Wednesday, 17 June 2015

Thoughts on a Violent Death

     Today my city, Edmonton, buries Corporal Daniel Woodall, its first police officer killed in the line of duty in 25 years. There has been an enormous outpouring of support for EPS, and there are blue ribbons tied to every tree and lamppost on many streets. By all accounts (including that of my own son, who knew him from training in the same martial arts school), Corporal Woodall was a kind and gentle person, respectful and respected, and his death can only be seen as an untimely tragedy.
     Yet while I do not in any way wish to diminish the honours paid to the fallen today, I have a question: why does violence occupy so disproportionately large a space in our emotions? Why is it that we attach such significance to a violent death, compared to a death that results from accident or disease?
     Is it because he took a bullet so we don't have to? That's a compelling and poetic way to put it, but probably not completely true; it's not at all clear that the man who shot him would have gone on to shoot civilians if he hadn't been arrested. But perhaps he might have, as he was being arrested on charges relating to extreme stalking and threatening behaviour. In any event, the precise details of the incident aren't really helpful here: the principal claim is that officers put themselves at risk to make us safer, and in principle that I can accept. It is indeed a noble thing to put oneself at risk for the benefit of others.
     But consider this: On April 22, a truck accidentally dumped a load of sand and gravel on a worker at an industrial park, and six days later he died of his injuries, on the very same day another worker was killed when the sewer trench he was excavating collapsed on top of him. They died to keep our highways safe, and for modern sanitation, which has saved countless millions of lives.
     In 2014, there were 25 fatalities in farming accidents in Alberta.  These people died to keep us well-fed.
     In 2013, 1129 people died in the collapse of a Bangladesh garment factory. These people died to keep us inexpensively clothed.
     Again, I really do not mean to diminish Corporal Woodall's sacrifice. What I am trying to make sense of here is why we fail to recognize the sacrifices of these other workers as heroic as well. Their deaths were no less tragic, and for purposes no less noble.

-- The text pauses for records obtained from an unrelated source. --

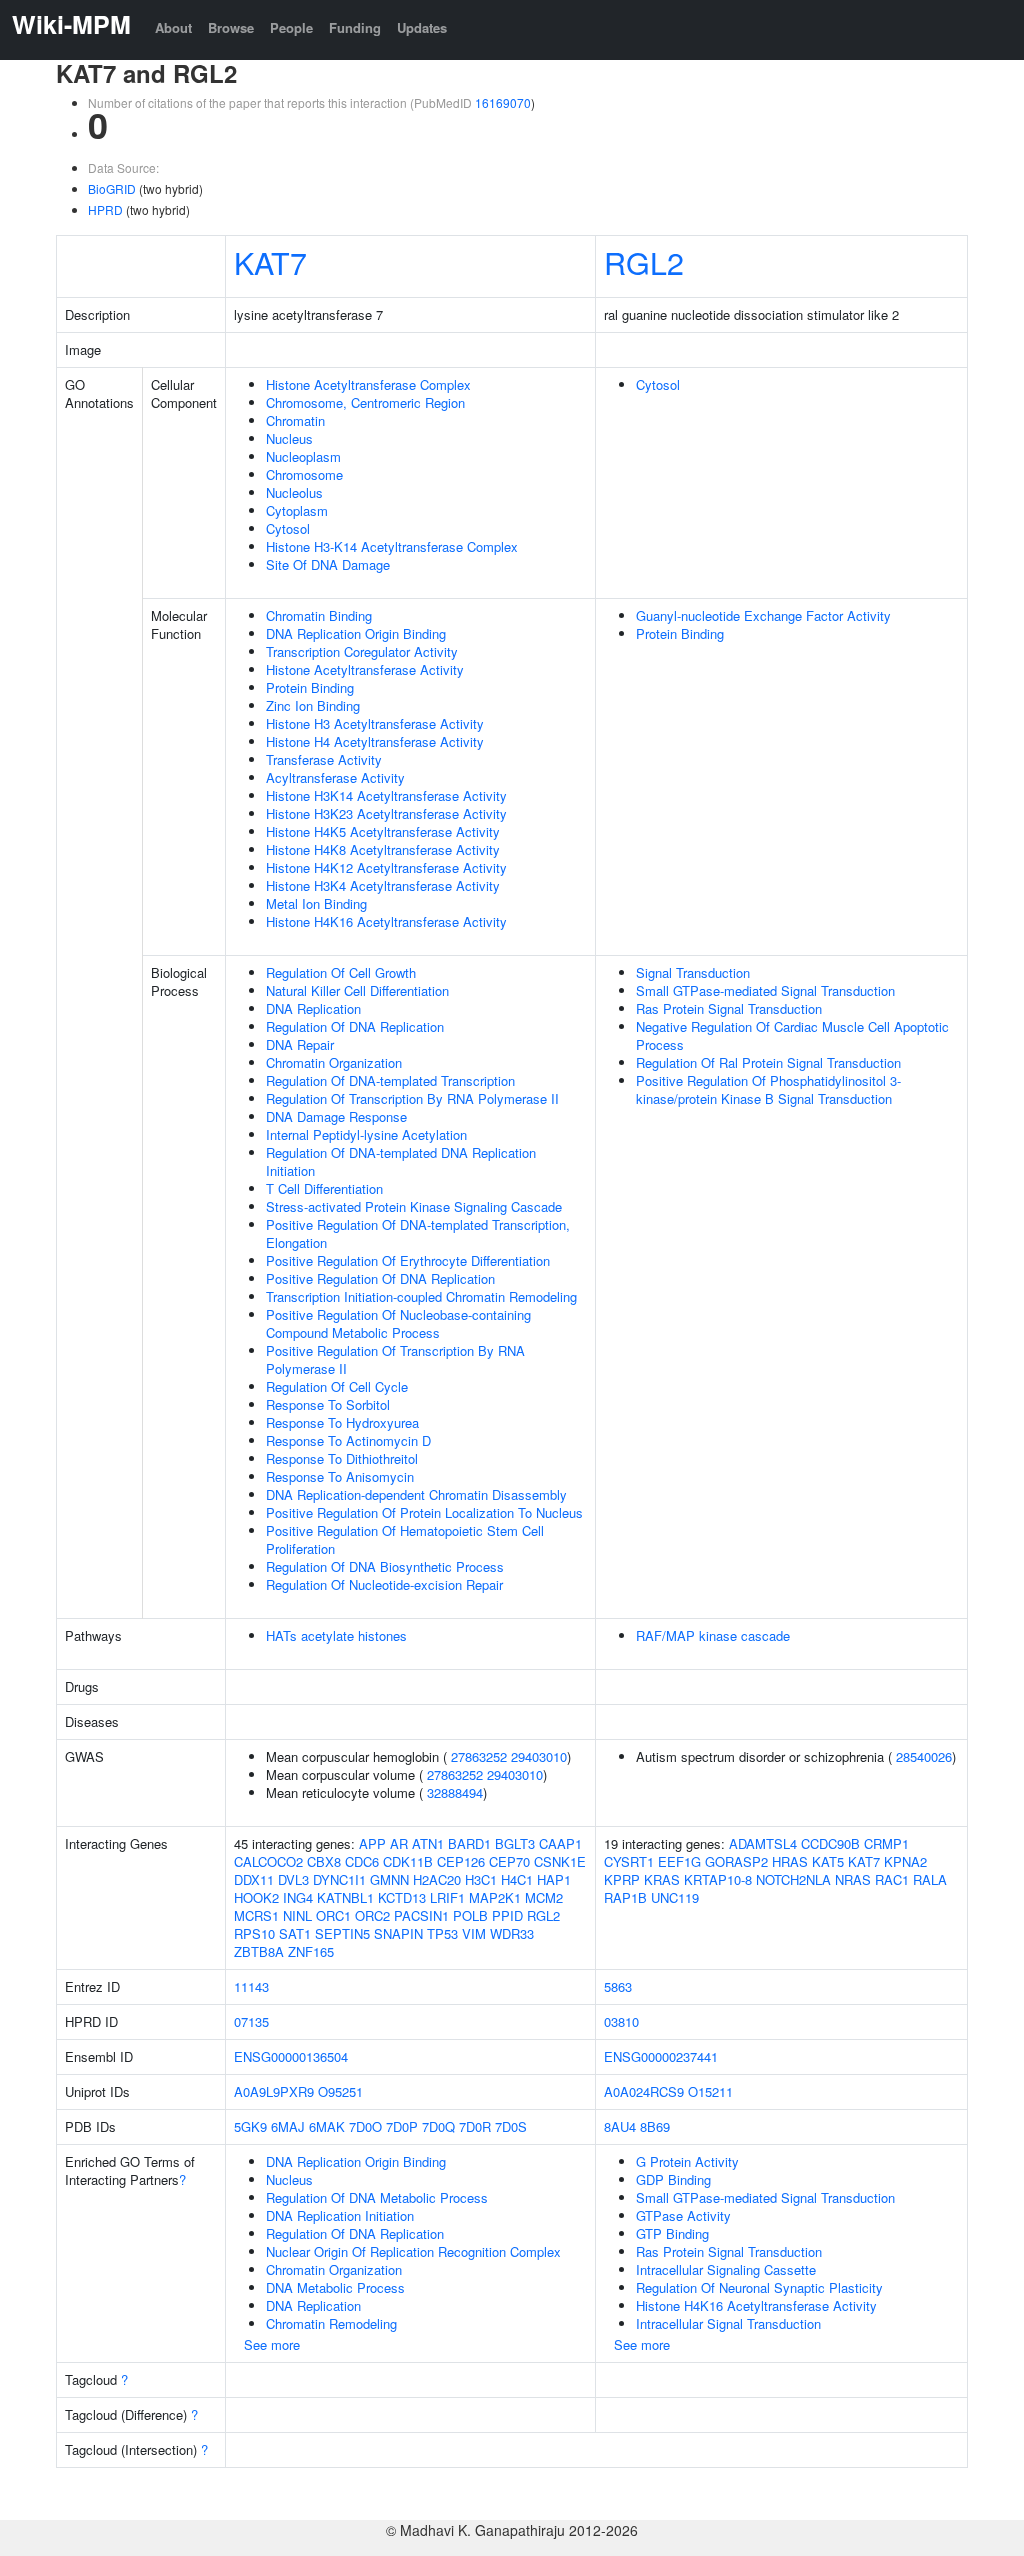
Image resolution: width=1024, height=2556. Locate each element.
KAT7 (270, 262)
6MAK (327, 2126)
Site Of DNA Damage (328, 564)
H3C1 (481, 1879)
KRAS (662, 1879)
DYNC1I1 (339, 1879)
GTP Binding (672, 2233)
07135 (251, 2021)
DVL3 (293, 1879)
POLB (470, 1915)
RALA (930, 1879)
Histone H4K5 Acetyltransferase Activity (383, 831)
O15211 (710, 2091)
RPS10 (254, 1933)
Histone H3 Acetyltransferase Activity (375, 723)
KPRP (622, 1879)
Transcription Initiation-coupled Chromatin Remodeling (421, 1296)
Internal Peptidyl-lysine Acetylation (366, 1134)
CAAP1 (560, 1843)
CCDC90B (830, 1843)
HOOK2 (256, 1897)
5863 (618, 1986)
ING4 (298, 1897)
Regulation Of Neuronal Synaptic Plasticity (759, 2287)
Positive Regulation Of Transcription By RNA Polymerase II (395, 1359)
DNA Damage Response (336, 1116)
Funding (355, 27)
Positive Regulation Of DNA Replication (380, 1278)
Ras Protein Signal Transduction (729, 1008)
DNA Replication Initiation (340, 2215)
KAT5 (828, 1861)
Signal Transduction (693, 972)
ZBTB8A (259, 1951)
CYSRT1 (629, 1861)
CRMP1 (886, 1843)
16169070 (503, 102)
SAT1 (295, 1933)
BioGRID (112, 188)
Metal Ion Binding (316, 903)
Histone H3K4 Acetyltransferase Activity (383, 885)
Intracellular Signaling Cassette (726, 2269)
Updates (422, 27)
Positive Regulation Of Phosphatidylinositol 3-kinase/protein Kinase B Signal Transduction (768, 1089)
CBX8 (324, 1861)
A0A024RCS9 (644, 2091)
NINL (297, 1915)
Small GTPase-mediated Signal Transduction (765, 990)
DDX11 (254, 1879)
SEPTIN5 (342, 1933)
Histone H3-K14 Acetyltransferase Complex (392, 546)
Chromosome (304, 474)
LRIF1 (447, 1897)
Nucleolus (294, 492)
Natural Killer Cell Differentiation (357, 990)
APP (372, 1843)
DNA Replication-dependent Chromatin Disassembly (416, 1494)
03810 (621, 2021)
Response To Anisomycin (340, 1476)
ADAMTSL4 (763, 1843)
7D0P (402, 2126)
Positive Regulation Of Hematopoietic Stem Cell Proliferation (405, 1539)
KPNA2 (905, 1861)
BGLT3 (515, 1843)
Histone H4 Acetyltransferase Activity (375, 741)
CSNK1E (560, 1861)
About (173, 27)
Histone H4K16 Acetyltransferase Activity (386, 921)
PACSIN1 (421, 1915)
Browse (231, 27)
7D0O (365, 2126)
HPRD (105, 209)
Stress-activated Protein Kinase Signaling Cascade (414, 1206)
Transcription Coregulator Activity (362, 651)
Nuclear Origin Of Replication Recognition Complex (413, 2251)
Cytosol (288, 528)
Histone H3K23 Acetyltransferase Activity (386, 813)
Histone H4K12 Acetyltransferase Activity (386, 867)
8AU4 (620, 2126)
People (291, 27)
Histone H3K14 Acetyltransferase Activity (386, 795)
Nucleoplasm (303, 456)
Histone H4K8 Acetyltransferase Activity (383, 849)
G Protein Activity (687, 2161)
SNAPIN (398, 1933)
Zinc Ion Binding (313, 705)
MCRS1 (256, 1915)
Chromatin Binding (319, 615)
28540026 (924, 1756)
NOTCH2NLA (793, 1879)
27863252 (479, 1756)
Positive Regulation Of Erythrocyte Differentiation (408, 1260)
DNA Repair (300, 1044)
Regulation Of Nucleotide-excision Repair (384, 1584)
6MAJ (288, 2126)
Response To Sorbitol (328, 1404)
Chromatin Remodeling (331, 2323)
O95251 (340, 2091)
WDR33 (512, 1933)
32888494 (455, 1792)
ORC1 (333, 1915)
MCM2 (544, 1897)
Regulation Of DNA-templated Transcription (390, 1080)
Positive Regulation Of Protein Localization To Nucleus (424, 1512)
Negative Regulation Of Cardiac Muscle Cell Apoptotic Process (792, 1035)
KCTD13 (402, 1897)
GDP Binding (673, 2179)
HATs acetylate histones (336, 1635)
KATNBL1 (345, 1897)
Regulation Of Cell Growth (341, 972)
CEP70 (509, 1861)
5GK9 (250, 2126)
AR (399, 1843)
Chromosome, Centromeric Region (365, 402)
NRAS (853, 1879)
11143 (251, 1986)
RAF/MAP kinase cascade (713, 1635)
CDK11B (408, 1861)
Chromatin (295, 420)
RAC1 (892, 1879)
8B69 (655, 2126)
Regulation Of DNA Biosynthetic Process (385, 1566)
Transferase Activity (324, 759)
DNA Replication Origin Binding (356, 633)
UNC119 (675, 1897)
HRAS (790, 1861)
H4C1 (517, 1879)
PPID (507, 1915)
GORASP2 (736, 1861)
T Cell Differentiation (324, 1188)
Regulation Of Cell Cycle (337, 1386)
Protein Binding (310, 687)
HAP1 (554, 1879)
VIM (474, 1933)
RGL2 (644, 262)
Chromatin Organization (334, 1062)
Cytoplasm (297, 510)
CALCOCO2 (268, 1861)
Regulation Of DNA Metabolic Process (377, 2197)
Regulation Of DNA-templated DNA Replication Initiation (401, 1161)
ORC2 (372, 1915)
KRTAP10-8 (718, 1879)
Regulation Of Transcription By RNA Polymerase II (412, 1098)
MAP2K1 (495, 1897)
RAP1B (625, 1897)
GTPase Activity (683, 2215)
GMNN (389, 1879)
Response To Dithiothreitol (342, 1458)
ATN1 (428, 1843)
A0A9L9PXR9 (274, 2091)
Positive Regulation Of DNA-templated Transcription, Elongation (418, 1233)
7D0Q (438, 2126)
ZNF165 (311, 1951)
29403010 (539, 1756)
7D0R (475, 2126)
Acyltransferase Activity (335, 777)
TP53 (442, 1933)
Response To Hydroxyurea (342, 1422)
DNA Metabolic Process (335, 2287)
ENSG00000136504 (291, 2056)
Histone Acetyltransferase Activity (365, 669)
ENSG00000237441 (661, 2056)
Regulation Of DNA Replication (355, 1026)
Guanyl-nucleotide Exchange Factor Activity (763, 615)
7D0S (511, 2126)
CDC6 (362, 1861)
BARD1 (469, 1843)
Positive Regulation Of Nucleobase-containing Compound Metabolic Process (398, 1323)
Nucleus (289, 438)
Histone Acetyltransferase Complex (368, 384)
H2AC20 (437, 1879)
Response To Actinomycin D (348, 1440)
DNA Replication (313, 1008)
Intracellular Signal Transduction (728, 2323)
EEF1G (679, 1861)
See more (272, 2344)
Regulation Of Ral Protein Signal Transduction (768, 1062)
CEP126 (461, 1861)
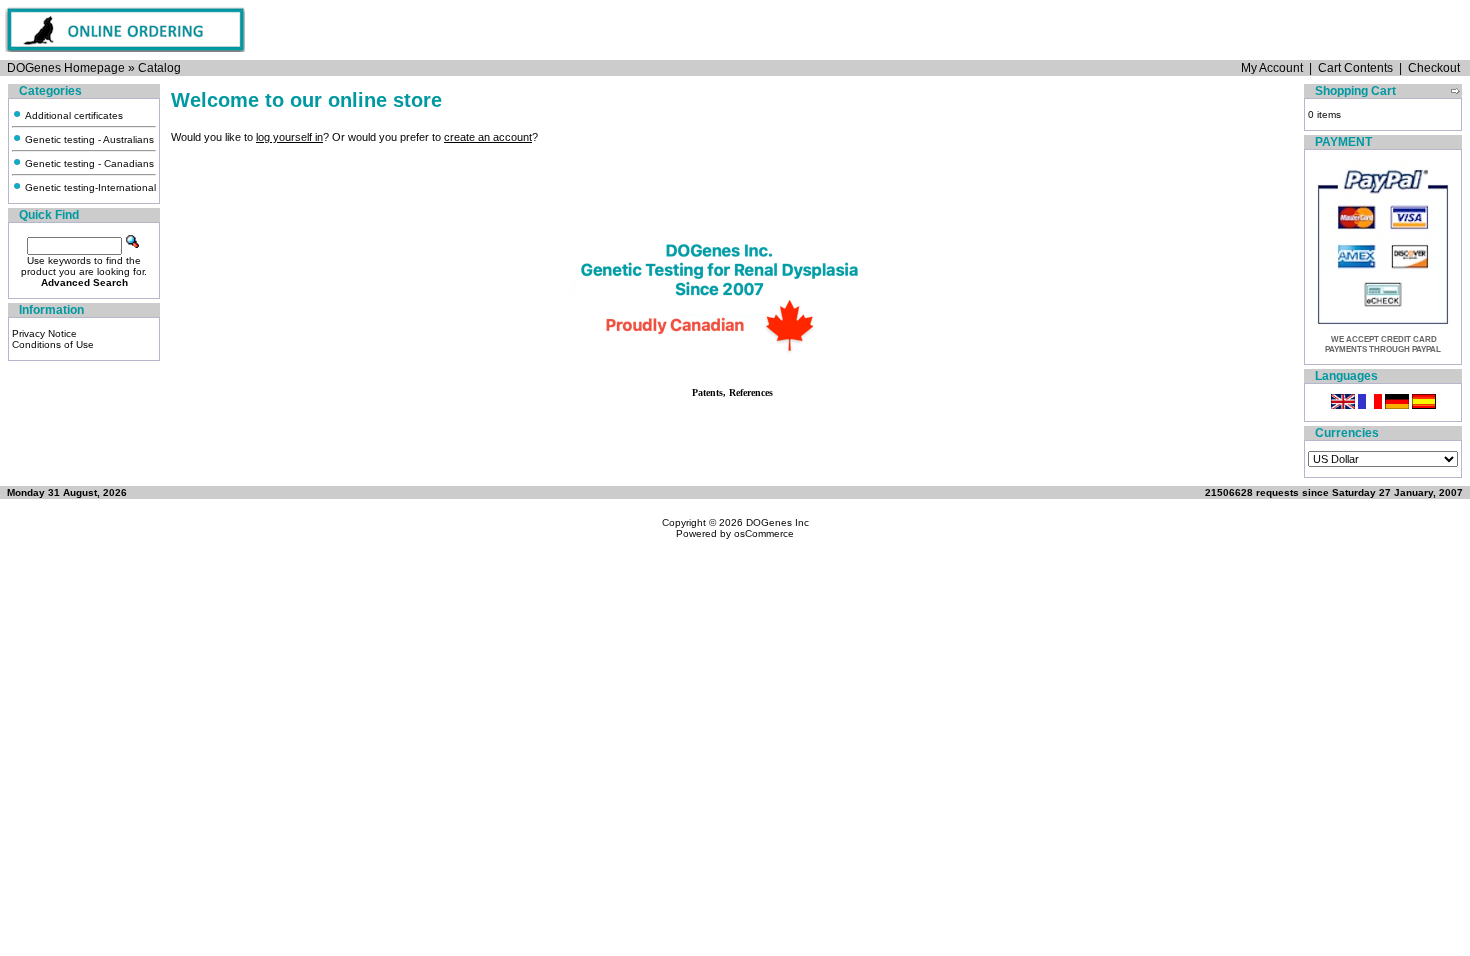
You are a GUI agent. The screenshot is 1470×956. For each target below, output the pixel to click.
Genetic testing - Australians (88, 139)
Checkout (1434, 68)
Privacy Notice (44, 333)
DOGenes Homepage (66, 68)
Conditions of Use (53, 344)
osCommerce (764, 533)
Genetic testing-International (89, 187)
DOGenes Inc (777, 522)
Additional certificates (72, 115)
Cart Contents (1355, 68)
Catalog (159, 68)
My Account (1272, 68)
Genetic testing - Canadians (88, 163)
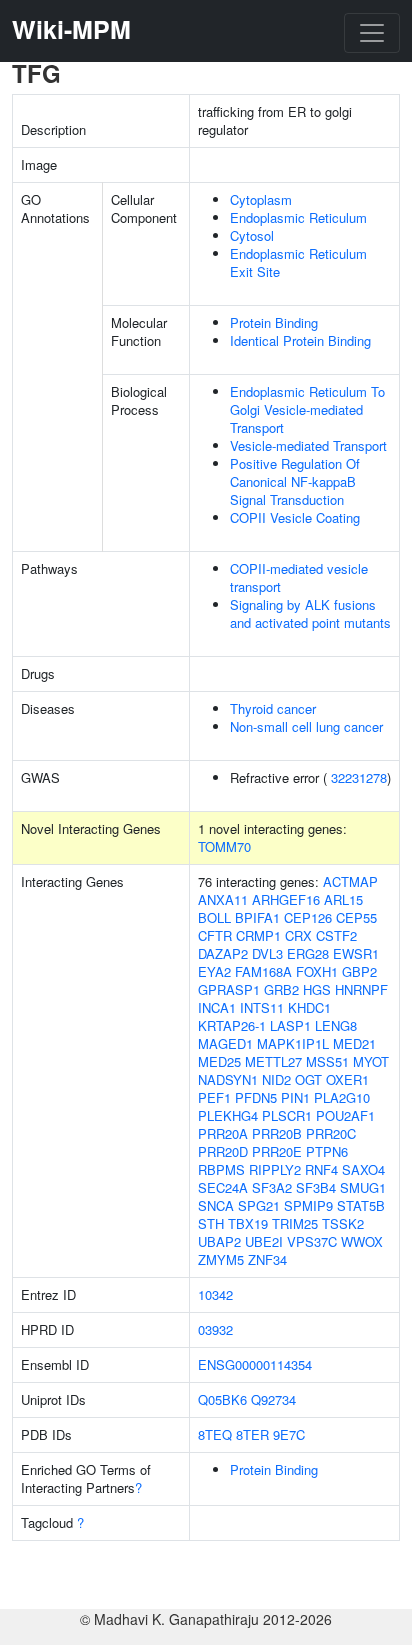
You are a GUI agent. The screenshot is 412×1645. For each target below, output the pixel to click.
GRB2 (281, 989)
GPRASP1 (229, 989)
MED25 (219, 1061)
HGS (317, 989)
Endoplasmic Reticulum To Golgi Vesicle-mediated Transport (307, 409)
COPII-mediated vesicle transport (299, 577)
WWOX (362, 1241)
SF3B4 (316, 1187)
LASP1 (290, 1025)
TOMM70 (224, 846)
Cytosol (252, 235)
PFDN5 (256, 1097)
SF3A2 (272, 1187)
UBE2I (264, 1241)
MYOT (371, 1061)
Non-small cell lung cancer (306, 726)
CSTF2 (336, 935)
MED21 (354, 1043)
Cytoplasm (261, 199)
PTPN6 (327, 1151)
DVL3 (267, 953)
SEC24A (223, 1187)
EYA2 (214, 971)
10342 (215, 1294)
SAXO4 (363, 1169)
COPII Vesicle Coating (295, 517)
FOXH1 (317, 971)
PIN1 (295, 1097)
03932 (215, 1329)
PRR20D (223, 1151)
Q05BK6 (222, 1399)
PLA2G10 (342, 1097)
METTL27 (273, 1061)
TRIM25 (295, 1223)
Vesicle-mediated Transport (308, 445)
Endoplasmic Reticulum (298, 217)
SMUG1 (363, 1187)
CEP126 (308, 917)
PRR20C (331, 1133)
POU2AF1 (345, 1115)
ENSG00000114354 (255, 1364)
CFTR (215, 935)
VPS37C (312, 1241)
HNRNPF (361, 989)
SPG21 (259, 1205)
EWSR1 (356, 953)
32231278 (359, 777)
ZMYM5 (221, 1259)
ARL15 (343, 899)
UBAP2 (219, 1241)
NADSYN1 (228, 1079)
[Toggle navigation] (372, 33)
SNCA (216, 1205)
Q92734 (273, 1399)
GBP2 (359, 971)
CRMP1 (258, 935)
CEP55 (356, 917)
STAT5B (361, 1205)
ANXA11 (223, 899)
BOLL (214, 917)
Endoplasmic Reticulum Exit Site (298, 262)
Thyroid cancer (273, 708)
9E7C (289, 1434)
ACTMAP (350, 881)
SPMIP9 (308, 1205)
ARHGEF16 (286, 899)
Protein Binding (274, 322)
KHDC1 (309, 1007)
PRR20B (277, 1133)
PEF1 (214, 1097)
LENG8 (336, 1025)
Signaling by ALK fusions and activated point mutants (310, 613)
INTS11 (262, 1007)
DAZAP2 (223, 953)
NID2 (276, 1079)
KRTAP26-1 (232, 1025)
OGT (308, 1079)
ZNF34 (267, 1259)
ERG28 (308, 953)
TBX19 (248, 1223)
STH (211, 1223)
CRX (298, 935)
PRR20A (223, 1133)
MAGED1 (225, 1043)
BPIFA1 (257, 917)
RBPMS (221, 1169)
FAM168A (263, 971)
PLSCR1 (287, 1115)
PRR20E (277, 1151)
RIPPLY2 (275, 1169)
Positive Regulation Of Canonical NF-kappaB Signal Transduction (295, 481)
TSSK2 (343, 1223)
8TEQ (215, 1434)
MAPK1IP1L (293, 1043)
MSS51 (327, 1061)
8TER (252, 1434)
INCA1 (217, 1007)
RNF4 (321, 1169)
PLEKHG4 (228, 1115)
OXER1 (347, 1079)
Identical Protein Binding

     I think it comes down to violence. We seem to fear violence much more than we fear other more serious threats.  People buy guns to protect themselves from crime, yet the risk of a home invasion or mugging is considerably less than the risk of accidentally (or intentionally) shooting yourself or a loved one. People choose to drive (and bear the substantially higher risk of a traffic accident) to avoid the perceived danger of terrorist hijackers on commercial airlines.
     Why is this? Why do we see violence as so much more frightening than other dangers? Maybe it's because of the malice involved, that it's someone's deliberate choice to do harm. It's hard not to take that personally, to be offended that the aggressor valued his or her personal interest higher than another human being's life. And when something is purposeful, it feels harder to escape it, somehow; an accident doesn't care if it misses you, and won't keep trying.
     Whatever the reason, our fear gives violence huge and unwarranted power over us. I've written about this before, and don't really want to go over it at great length again here. What I want to do in this post is to encourage some reflection on our emotional response to violence. I am not suggesting that we shouldn't be expressing sympathy and support for EPS -- of course we should! -- but rather that in doing so we should be careful to avoid inadvertently reinforcing the fearful mystique of violence.